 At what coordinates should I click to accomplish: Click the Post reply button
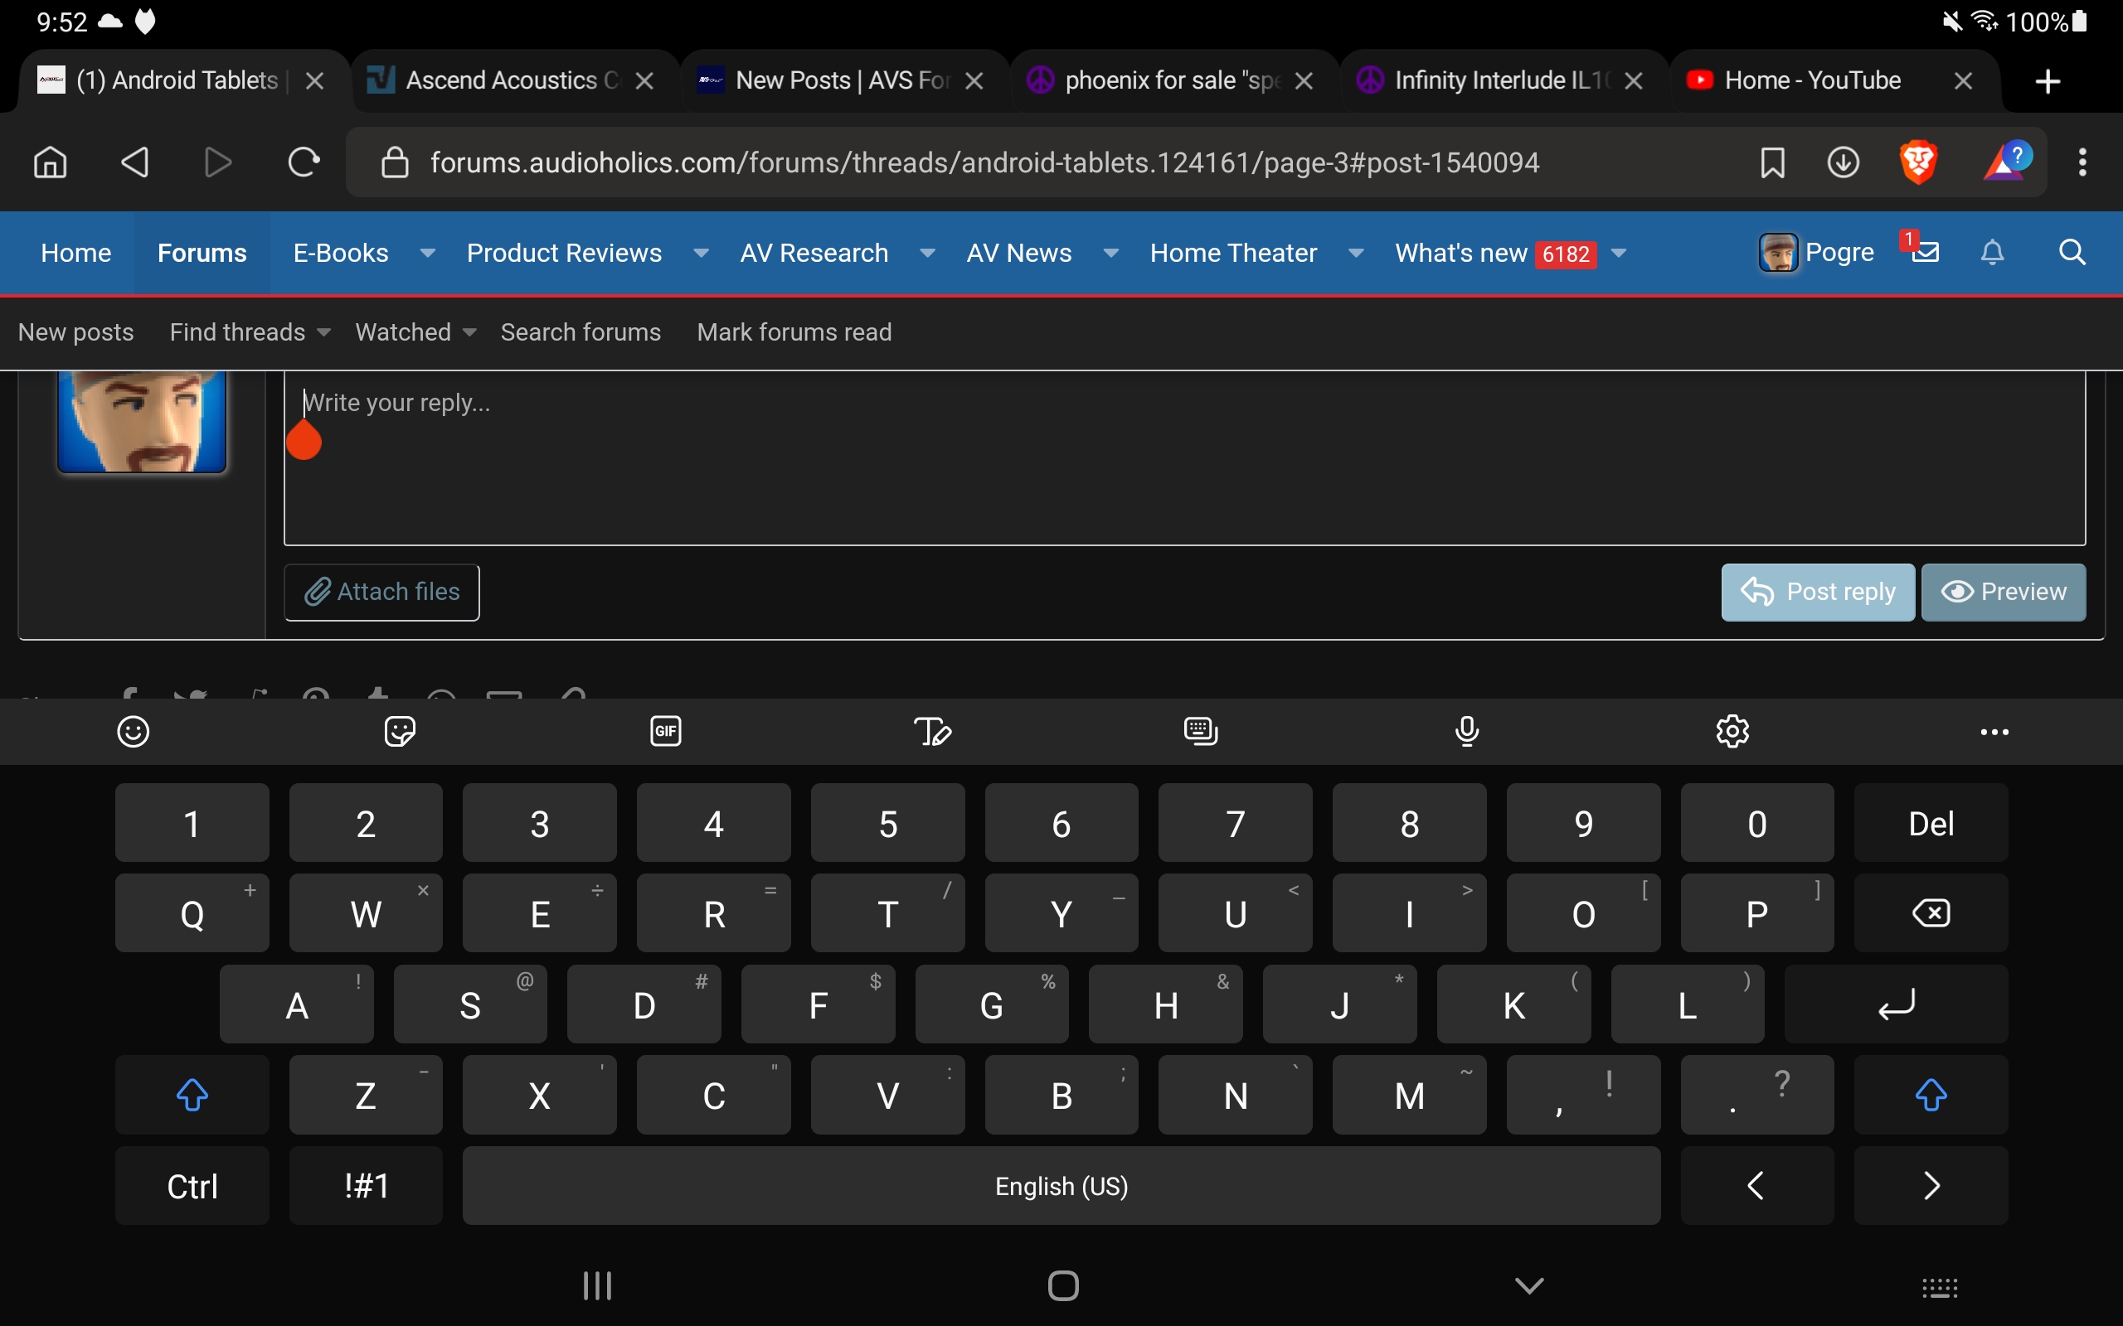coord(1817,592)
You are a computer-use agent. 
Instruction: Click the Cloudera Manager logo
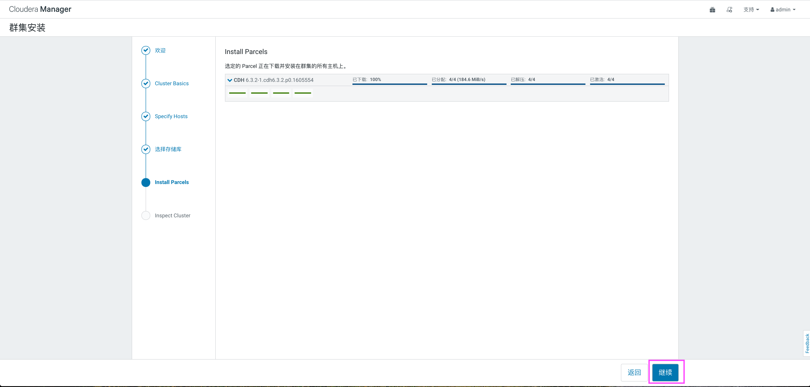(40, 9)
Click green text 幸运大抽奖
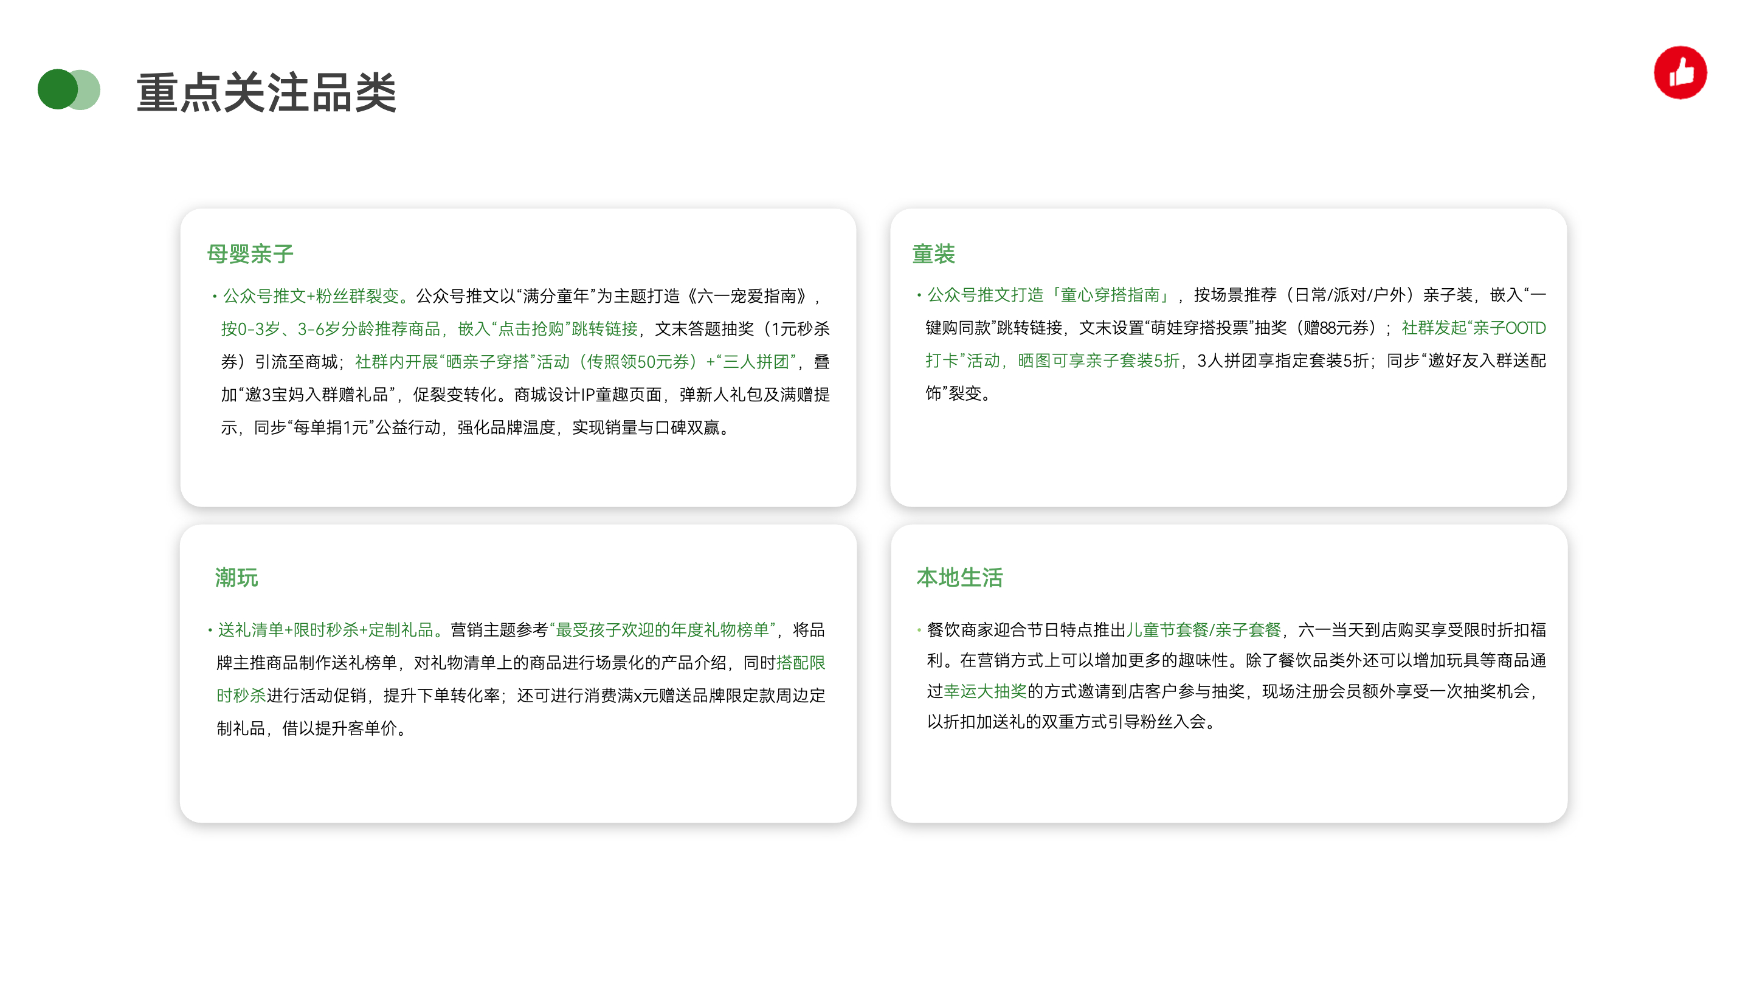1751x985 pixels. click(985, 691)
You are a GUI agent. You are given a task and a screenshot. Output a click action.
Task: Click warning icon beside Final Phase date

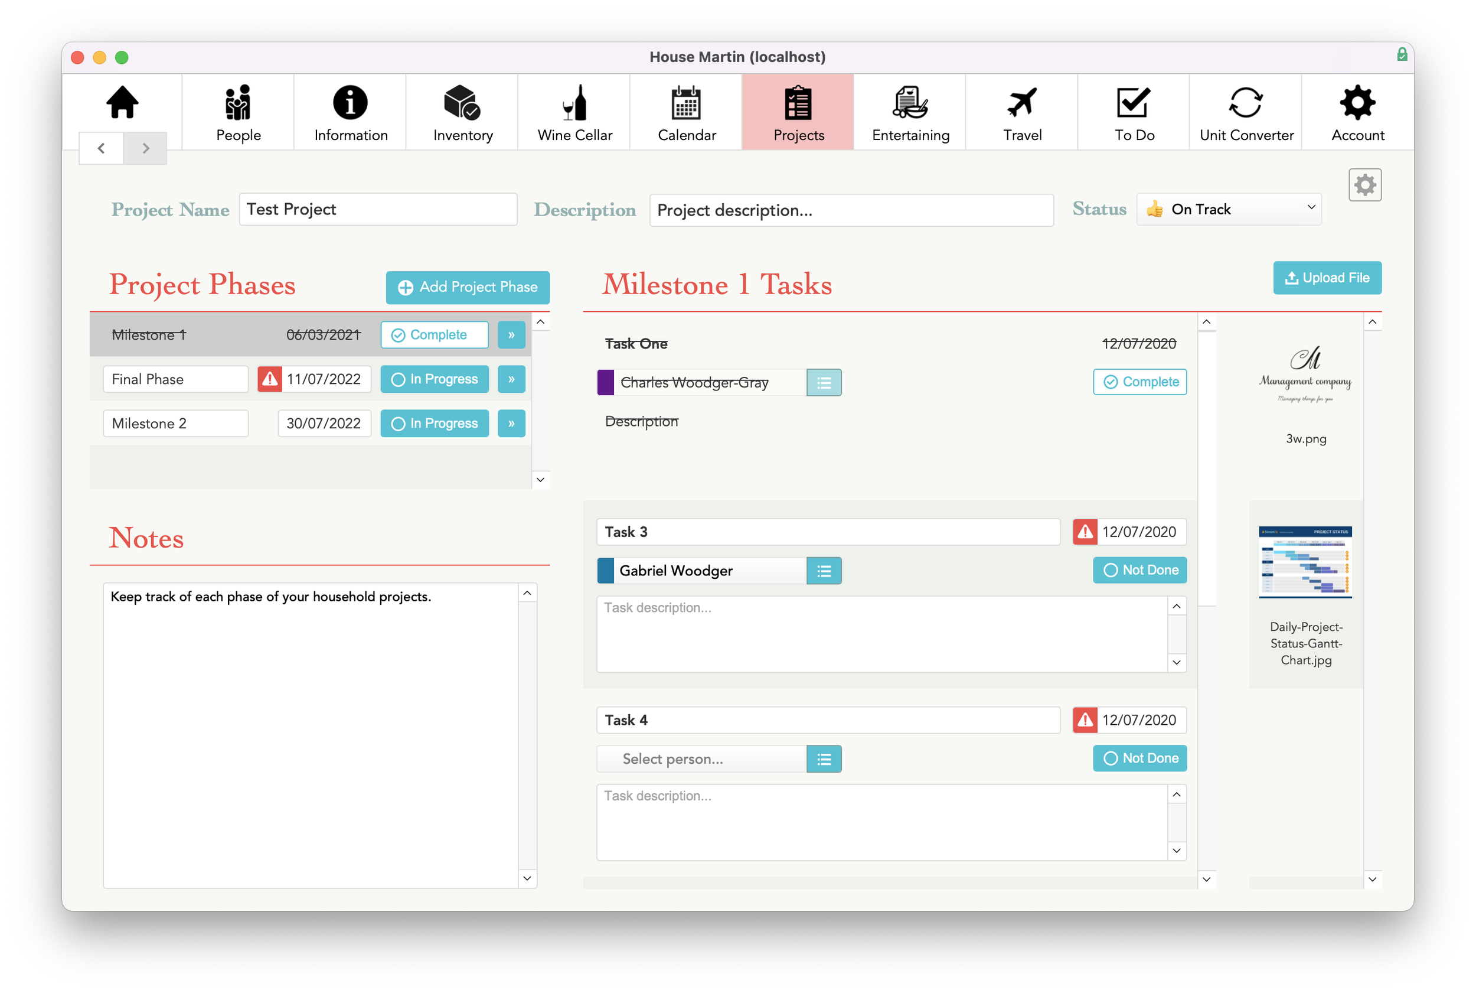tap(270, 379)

### TASK TO CARRY OUT
None of the pictures belong in the copy; transcribe the rest of the data exactly.

### RESPONSE TO THE TASK
 At what coordinates should I click to accomplish: Click the Post reply button
coord(1817,592)
You are a computer-use agent. 
Instruction: Click the Cloudera Manager logo
(40, 9)
Click green text 幸运大抽奖
1751x985 pixels. click(985, 691)
You are a GUI agent. You are given a task and a screenshot. Output a click action.
Task: Click warning icon beside Final Phase date

tap(270, 379)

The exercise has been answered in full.